* [Objective] Put each line of the records from the one containing "NK.pl (1382, 2440)" through the end of the records into a JSON list of strings, one string per line, leaving out any blank lines.

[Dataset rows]

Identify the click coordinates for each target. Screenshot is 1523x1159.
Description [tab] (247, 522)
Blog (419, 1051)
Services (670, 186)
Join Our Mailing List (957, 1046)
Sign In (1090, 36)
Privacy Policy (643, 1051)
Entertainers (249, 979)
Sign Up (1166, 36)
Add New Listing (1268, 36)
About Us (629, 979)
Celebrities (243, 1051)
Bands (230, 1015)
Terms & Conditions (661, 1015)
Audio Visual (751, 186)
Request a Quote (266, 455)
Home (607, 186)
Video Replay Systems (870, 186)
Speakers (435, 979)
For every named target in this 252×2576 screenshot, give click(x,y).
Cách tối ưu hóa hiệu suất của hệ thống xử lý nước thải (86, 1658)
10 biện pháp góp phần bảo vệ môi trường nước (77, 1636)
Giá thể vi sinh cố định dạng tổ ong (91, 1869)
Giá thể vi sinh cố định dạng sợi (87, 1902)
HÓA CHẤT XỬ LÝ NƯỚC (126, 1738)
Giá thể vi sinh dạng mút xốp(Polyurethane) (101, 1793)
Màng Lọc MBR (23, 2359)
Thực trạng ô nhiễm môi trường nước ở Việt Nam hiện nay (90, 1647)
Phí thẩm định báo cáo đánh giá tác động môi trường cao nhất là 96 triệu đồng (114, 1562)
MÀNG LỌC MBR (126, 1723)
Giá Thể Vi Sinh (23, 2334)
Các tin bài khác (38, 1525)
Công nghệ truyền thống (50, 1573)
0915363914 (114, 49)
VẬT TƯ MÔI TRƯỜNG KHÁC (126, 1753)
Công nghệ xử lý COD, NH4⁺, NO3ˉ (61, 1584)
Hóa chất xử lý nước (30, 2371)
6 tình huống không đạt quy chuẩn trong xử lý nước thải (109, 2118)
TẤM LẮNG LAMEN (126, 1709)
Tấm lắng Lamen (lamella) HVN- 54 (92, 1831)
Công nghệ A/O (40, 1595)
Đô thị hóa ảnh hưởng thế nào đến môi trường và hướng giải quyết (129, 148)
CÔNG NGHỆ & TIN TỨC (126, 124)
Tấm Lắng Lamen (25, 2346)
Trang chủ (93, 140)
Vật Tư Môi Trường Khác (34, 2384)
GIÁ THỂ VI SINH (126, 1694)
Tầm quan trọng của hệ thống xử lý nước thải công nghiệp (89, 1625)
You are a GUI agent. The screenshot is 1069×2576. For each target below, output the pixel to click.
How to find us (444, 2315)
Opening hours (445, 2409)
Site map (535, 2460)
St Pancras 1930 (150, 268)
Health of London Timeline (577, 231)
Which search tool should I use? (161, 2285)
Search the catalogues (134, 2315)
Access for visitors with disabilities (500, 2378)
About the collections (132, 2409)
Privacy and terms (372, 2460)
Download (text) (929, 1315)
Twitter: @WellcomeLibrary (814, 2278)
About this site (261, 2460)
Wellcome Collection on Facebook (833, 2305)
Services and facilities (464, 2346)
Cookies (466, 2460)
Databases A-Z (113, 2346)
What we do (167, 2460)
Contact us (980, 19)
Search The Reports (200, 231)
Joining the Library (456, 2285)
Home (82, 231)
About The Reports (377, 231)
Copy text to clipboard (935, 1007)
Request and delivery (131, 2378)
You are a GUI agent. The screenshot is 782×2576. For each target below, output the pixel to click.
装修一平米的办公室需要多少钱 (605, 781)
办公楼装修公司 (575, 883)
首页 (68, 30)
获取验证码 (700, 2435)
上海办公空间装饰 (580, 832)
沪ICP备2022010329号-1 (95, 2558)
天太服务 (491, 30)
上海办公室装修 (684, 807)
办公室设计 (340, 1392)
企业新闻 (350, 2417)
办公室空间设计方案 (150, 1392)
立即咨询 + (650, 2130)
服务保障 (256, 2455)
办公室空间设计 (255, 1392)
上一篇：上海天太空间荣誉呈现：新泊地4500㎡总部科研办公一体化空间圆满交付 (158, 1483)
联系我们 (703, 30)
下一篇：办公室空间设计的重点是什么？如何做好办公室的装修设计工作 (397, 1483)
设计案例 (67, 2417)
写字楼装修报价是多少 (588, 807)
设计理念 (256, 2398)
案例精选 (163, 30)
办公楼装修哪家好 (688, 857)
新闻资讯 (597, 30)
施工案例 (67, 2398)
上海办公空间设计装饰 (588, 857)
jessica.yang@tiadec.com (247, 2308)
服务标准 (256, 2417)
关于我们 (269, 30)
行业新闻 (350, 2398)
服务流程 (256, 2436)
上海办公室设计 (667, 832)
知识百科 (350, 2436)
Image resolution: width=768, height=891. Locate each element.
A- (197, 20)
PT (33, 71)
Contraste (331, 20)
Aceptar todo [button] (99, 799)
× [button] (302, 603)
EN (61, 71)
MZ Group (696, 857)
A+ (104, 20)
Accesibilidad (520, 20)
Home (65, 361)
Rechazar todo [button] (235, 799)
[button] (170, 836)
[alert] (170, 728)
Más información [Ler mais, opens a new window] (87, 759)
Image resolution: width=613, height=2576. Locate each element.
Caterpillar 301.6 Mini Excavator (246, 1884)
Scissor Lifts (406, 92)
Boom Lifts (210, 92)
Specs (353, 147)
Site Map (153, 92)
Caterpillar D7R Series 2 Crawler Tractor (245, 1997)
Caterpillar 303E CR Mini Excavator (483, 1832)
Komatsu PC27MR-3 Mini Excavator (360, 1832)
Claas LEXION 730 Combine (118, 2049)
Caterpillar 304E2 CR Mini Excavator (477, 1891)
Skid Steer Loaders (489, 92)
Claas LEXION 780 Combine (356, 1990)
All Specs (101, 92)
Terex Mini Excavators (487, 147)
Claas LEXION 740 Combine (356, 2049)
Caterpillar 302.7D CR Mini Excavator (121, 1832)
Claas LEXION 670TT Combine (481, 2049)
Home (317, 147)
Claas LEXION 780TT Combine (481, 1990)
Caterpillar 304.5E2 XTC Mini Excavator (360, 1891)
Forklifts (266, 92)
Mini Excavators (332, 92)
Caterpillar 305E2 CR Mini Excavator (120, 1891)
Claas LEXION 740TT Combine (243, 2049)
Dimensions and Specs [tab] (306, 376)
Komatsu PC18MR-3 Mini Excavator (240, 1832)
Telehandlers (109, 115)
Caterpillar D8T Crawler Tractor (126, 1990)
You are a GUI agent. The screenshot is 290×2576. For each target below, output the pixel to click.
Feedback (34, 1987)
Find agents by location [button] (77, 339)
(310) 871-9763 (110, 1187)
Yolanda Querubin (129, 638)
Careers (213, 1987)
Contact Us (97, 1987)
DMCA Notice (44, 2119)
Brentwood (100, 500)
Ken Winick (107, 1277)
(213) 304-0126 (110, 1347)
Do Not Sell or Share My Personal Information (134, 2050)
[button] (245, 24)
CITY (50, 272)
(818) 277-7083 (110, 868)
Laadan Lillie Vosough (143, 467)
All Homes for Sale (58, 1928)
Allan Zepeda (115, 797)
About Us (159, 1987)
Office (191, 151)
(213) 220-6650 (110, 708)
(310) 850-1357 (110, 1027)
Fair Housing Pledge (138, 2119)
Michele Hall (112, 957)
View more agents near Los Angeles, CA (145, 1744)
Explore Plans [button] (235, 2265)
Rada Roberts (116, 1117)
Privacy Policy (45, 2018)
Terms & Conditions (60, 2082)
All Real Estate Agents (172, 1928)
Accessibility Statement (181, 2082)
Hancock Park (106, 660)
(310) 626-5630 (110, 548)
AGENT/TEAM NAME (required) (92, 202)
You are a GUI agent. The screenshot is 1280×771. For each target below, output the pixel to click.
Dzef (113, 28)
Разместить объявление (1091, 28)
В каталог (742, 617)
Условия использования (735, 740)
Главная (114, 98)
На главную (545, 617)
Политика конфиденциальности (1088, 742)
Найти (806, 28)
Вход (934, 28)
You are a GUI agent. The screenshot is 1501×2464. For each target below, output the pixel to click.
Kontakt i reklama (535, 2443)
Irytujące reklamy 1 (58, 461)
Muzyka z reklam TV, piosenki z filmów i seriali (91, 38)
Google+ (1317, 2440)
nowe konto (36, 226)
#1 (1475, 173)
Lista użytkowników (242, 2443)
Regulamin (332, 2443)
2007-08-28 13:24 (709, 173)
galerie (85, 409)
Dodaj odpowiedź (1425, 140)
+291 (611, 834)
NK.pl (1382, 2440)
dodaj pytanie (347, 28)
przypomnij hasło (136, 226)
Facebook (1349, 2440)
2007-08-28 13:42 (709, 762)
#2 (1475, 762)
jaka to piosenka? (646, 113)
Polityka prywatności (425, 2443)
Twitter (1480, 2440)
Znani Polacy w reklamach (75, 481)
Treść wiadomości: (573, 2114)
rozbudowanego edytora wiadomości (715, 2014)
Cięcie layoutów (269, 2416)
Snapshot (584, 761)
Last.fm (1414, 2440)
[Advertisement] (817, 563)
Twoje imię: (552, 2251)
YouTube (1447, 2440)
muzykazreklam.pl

* [Exercise output]
[
  "NK.pl (1382, 2440)",
  "dodaj pytanie (347, 28)",
  "przypomnij hasło (136, 226)",
  "Facebook (1349, 2440)",
  "2007-08-28 13:42 (709, 762)",
  "#2 (1475, 762)",
  "jaka to piosenka? (646, 113)",
  "Polityka prywatności (425, 2443)",
  "Twitter (1480, 2440)",
  "Znani Polacy w reklamach (75, 481)",
  "Treść wiadomości: (573, 2114)",
  "rozbudowanego edytora wiadomości (715, 2014)",
  "Cięcie layoutów (269, 2416)",
  "Snapshot (584, 761)",
  "Last.fm (1414, 2440)",
  "[Advertisement] (817, 563)",
  "Twoje imię: (552, 2251)",
  "YouTube (1447, 2440)",
  "muzykazreklam.pl"
]